*Excerpt*.
= = =
Without an efficient employee time and attendance system, employers are now more at risk than ever.  An increasing trend of “new” wage and hour legislation and enforcement is gaining momentum.  In the past year, multiple cities, counties and states around the country have enacted their own laws against “wage theft”:  Maryland, Iowa, New Mexico, and Delaware enacted “wage theft” laws in 2009, followed by Washington in 2010.  Miami-Dade County, San Francisco, Los Angeles, New Orleans, Austin, Houston, and El Paso have or are considering local ordinances dealing with wage and hour provisions.

In New York State current law allows an employee to collect back wages and to recuperate an additional 25 percent of all wages lost.  A proposed law would increase that amount to 200 percent.  It would also protect workers from retaliation by employers by forcing companies to pay $10,000 fore ach retaliatory offense, and cases more than $25,000 in wages would be considered felony offenses.

What is “Wage Theft”
= = =
*Provided data*.
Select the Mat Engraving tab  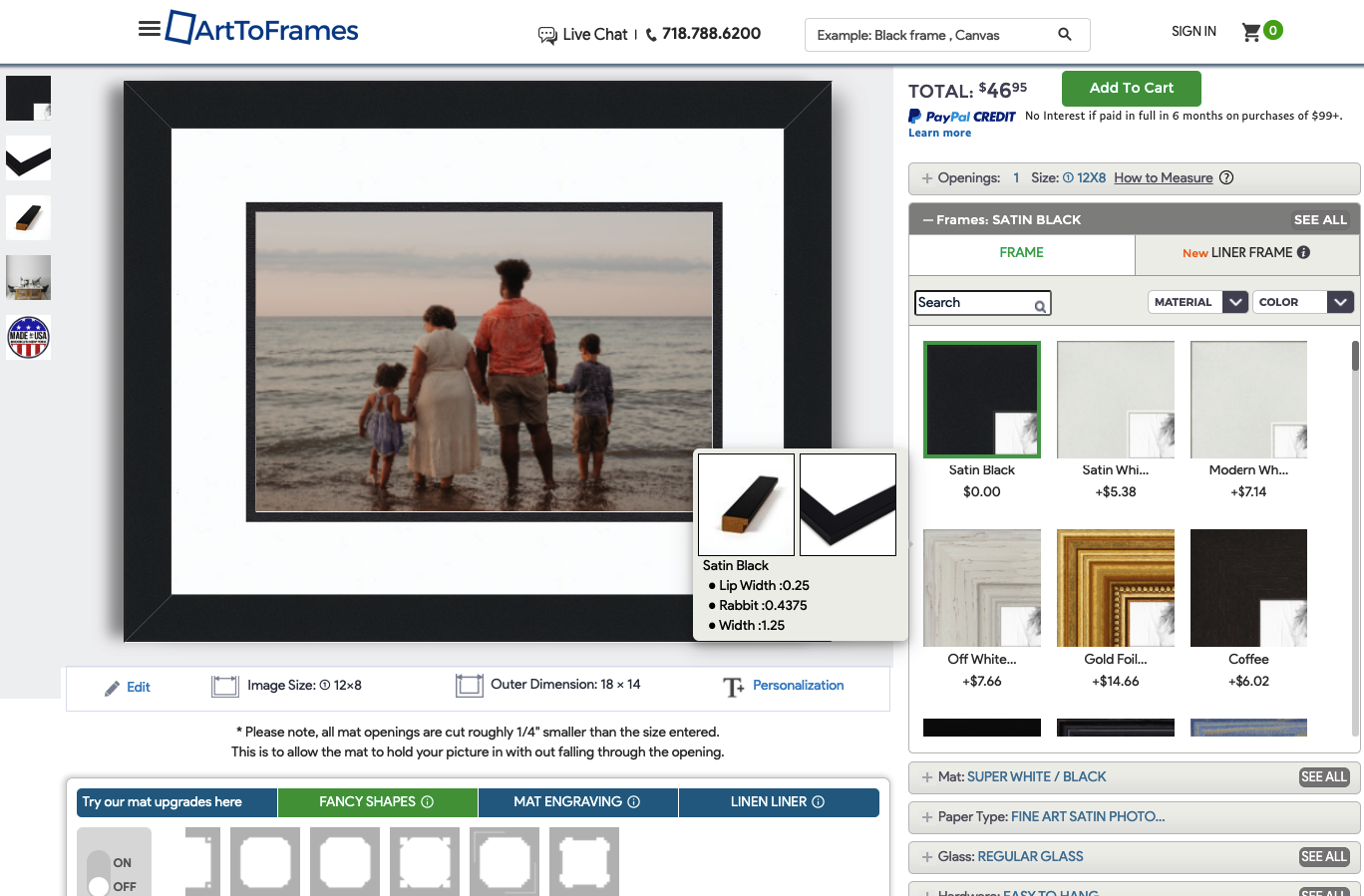click(x=577, y=802)
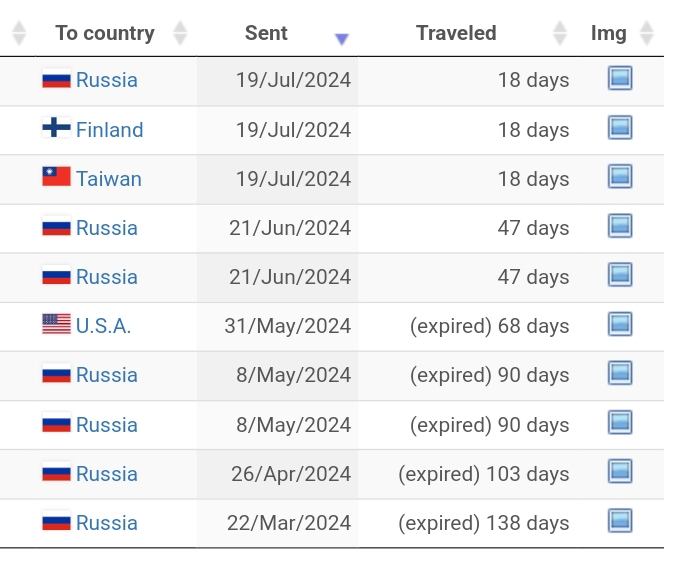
= = =
*Given request*. Can you extract everything in the wage theft excerpt from "In New York" down to "considered felony offenses.", word for word? This data was gathered from a separate source unrelated to the wage theft excerpt.

*Exercise response*.
In New York State current law allows an employee to collect back wages and to recuperate an additional 25 percent of all wages lost.  A proposed law would increase that amount to 200 percent.  It would also protect workers from retaliation by employers by forcing companies to pay $10,000 fore ach retaliatory offense, and cases more than $25,000 in wages would be considered felony offenses.